WORK INSTRUCTIONS:
Replace "GUI agent" with "interface agent" in the lines from the one containing "You are a GUI" up to and including the one containing "click(x=561, y=83)", and give those lines again with nothing else changed. Leave the pictures out of your answer.

PROVIDED ENTRIES:
---

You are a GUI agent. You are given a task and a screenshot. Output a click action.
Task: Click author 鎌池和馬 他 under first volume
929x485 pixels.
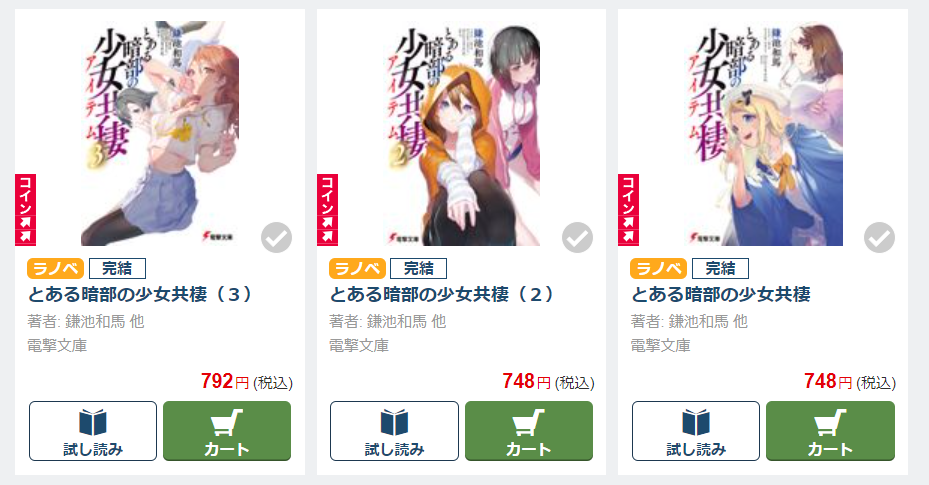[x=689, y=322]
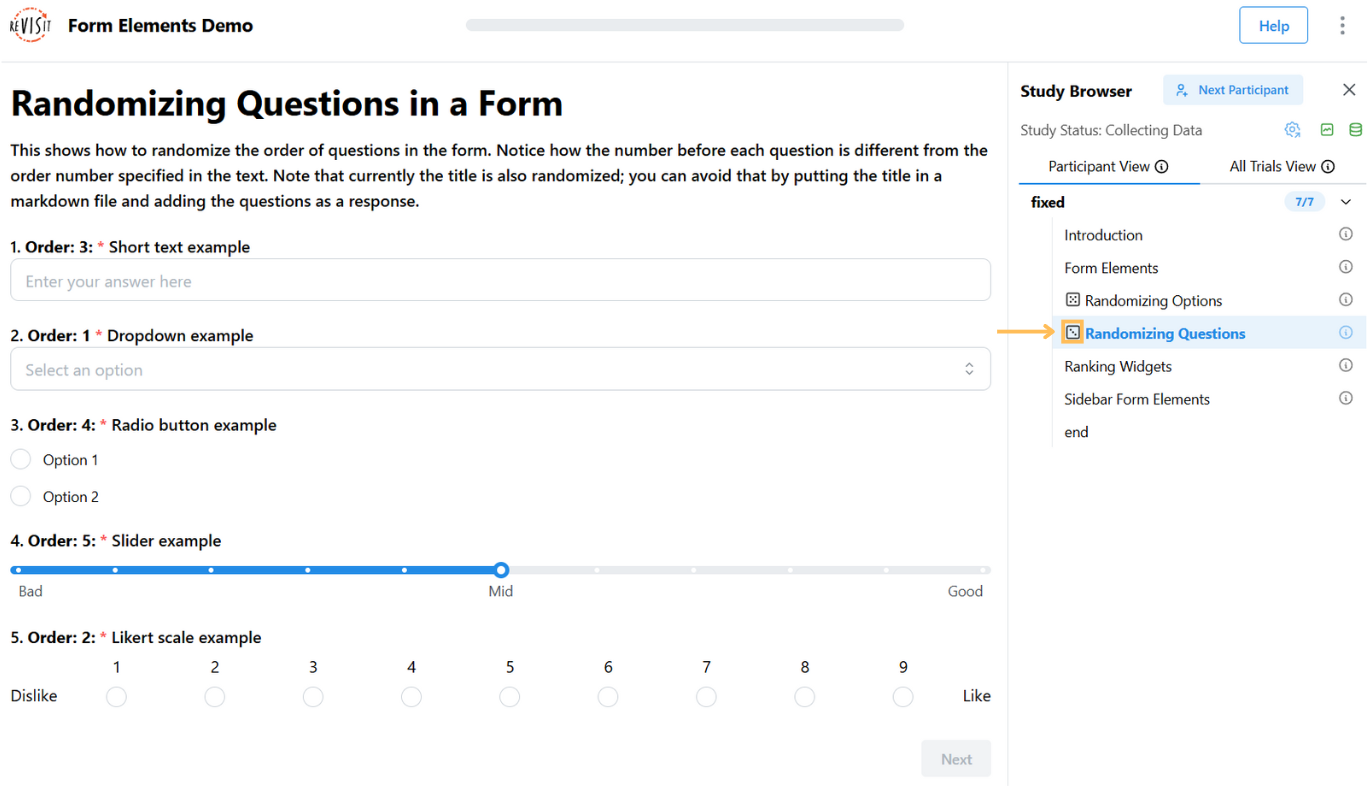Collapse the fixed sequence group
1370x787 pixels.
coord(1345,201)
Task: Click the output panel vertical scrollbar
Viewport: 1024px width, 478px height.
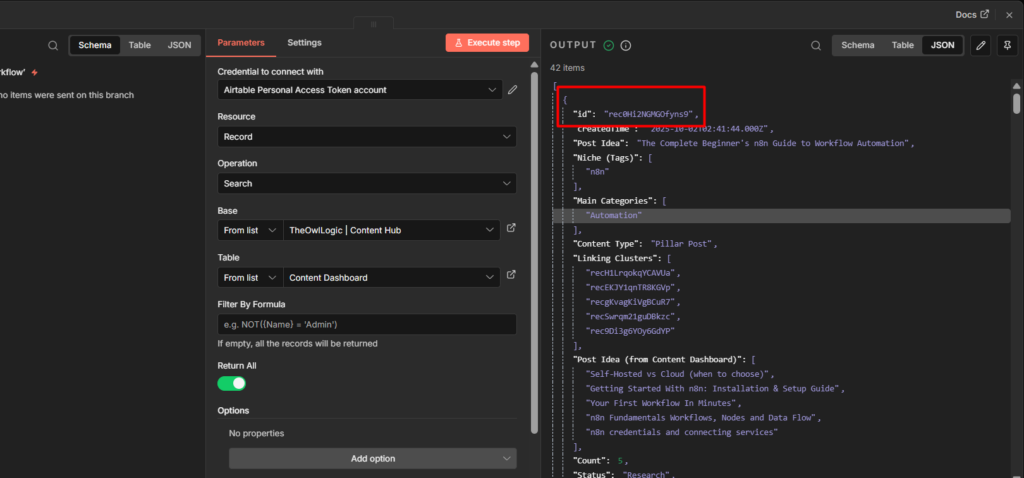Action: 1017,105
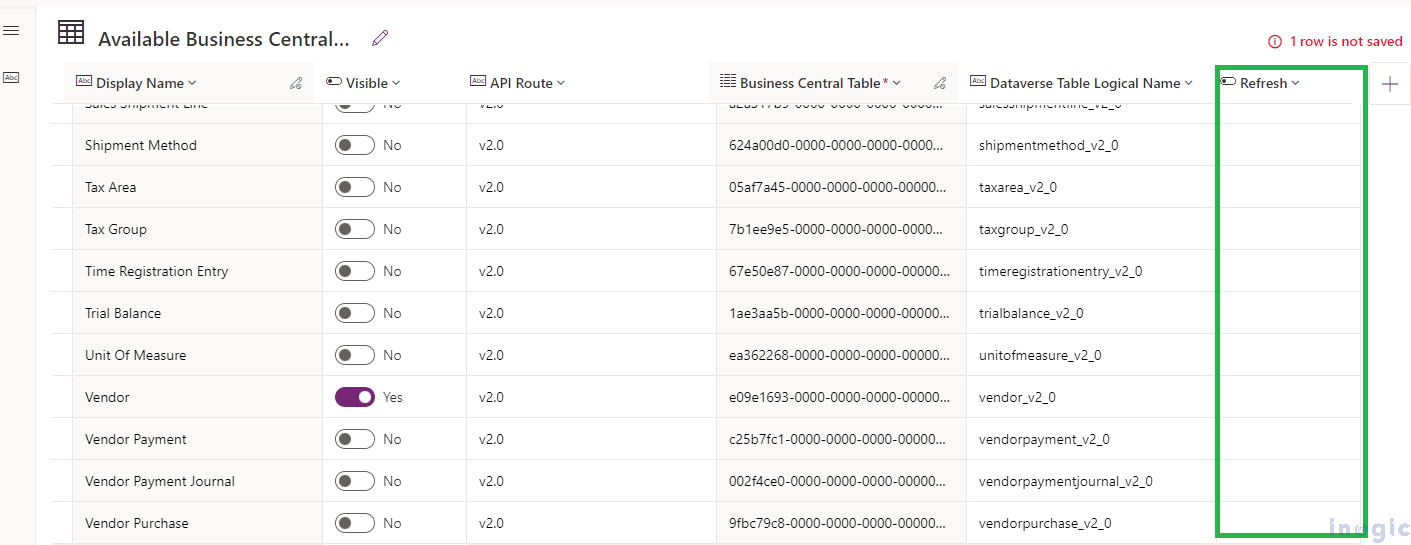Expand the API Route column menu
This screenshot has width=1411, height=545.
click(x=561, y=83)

---

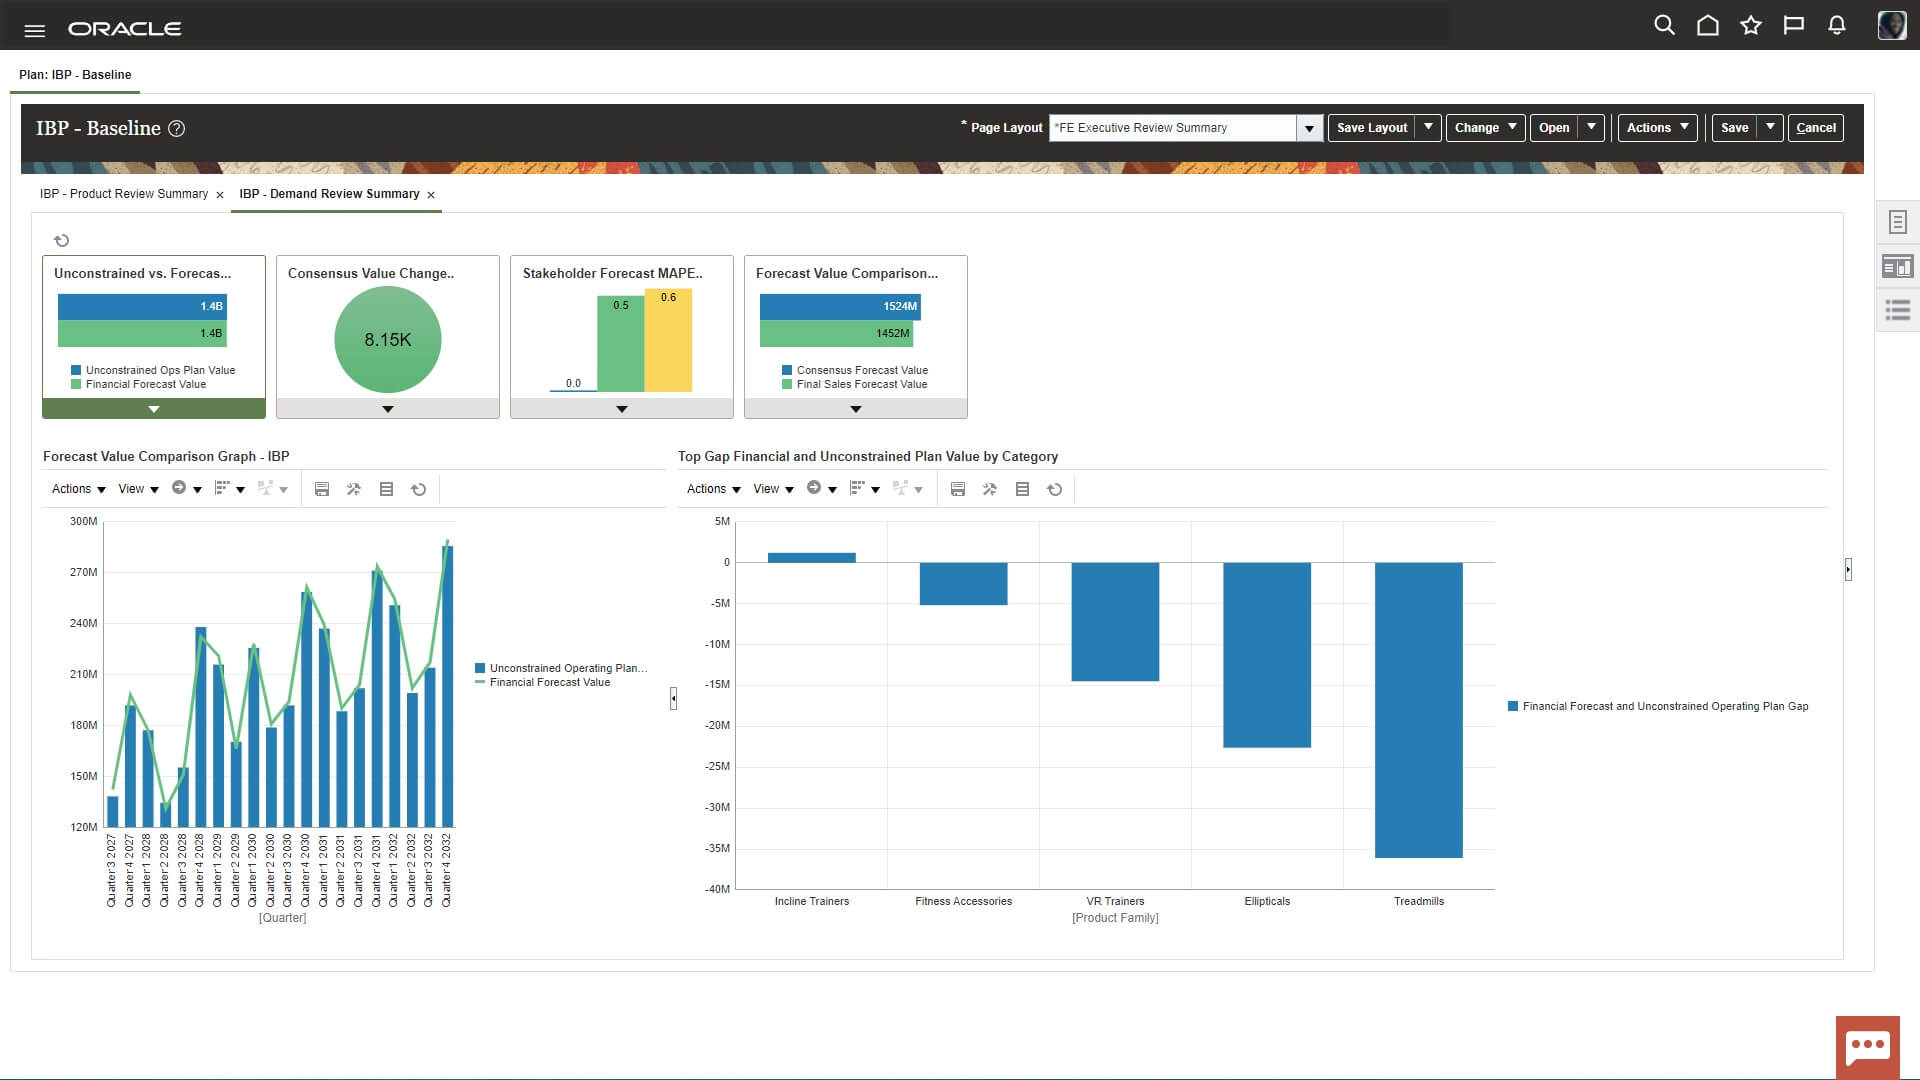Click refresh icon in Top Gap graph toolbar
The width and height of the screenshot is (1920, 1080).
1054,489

---

RESULT OF THE TASK:
You are a interface agent. You are given a task and a screenshot. Output a click action.
Task: Click author 鎌池和馬 他 under first volume
929x485 pixels.
[x=689, y=322]
Collapse the fixed sequence group
1370x787 pixels.
coord(1345,201)
Task: Click the output panel vertical scrollbar
Viewport: 1024px width, 478px height.
Action: 1017,105
Expand the API Route column menu
This screenshot has width=1411, height=545.
click(x=561, y=83)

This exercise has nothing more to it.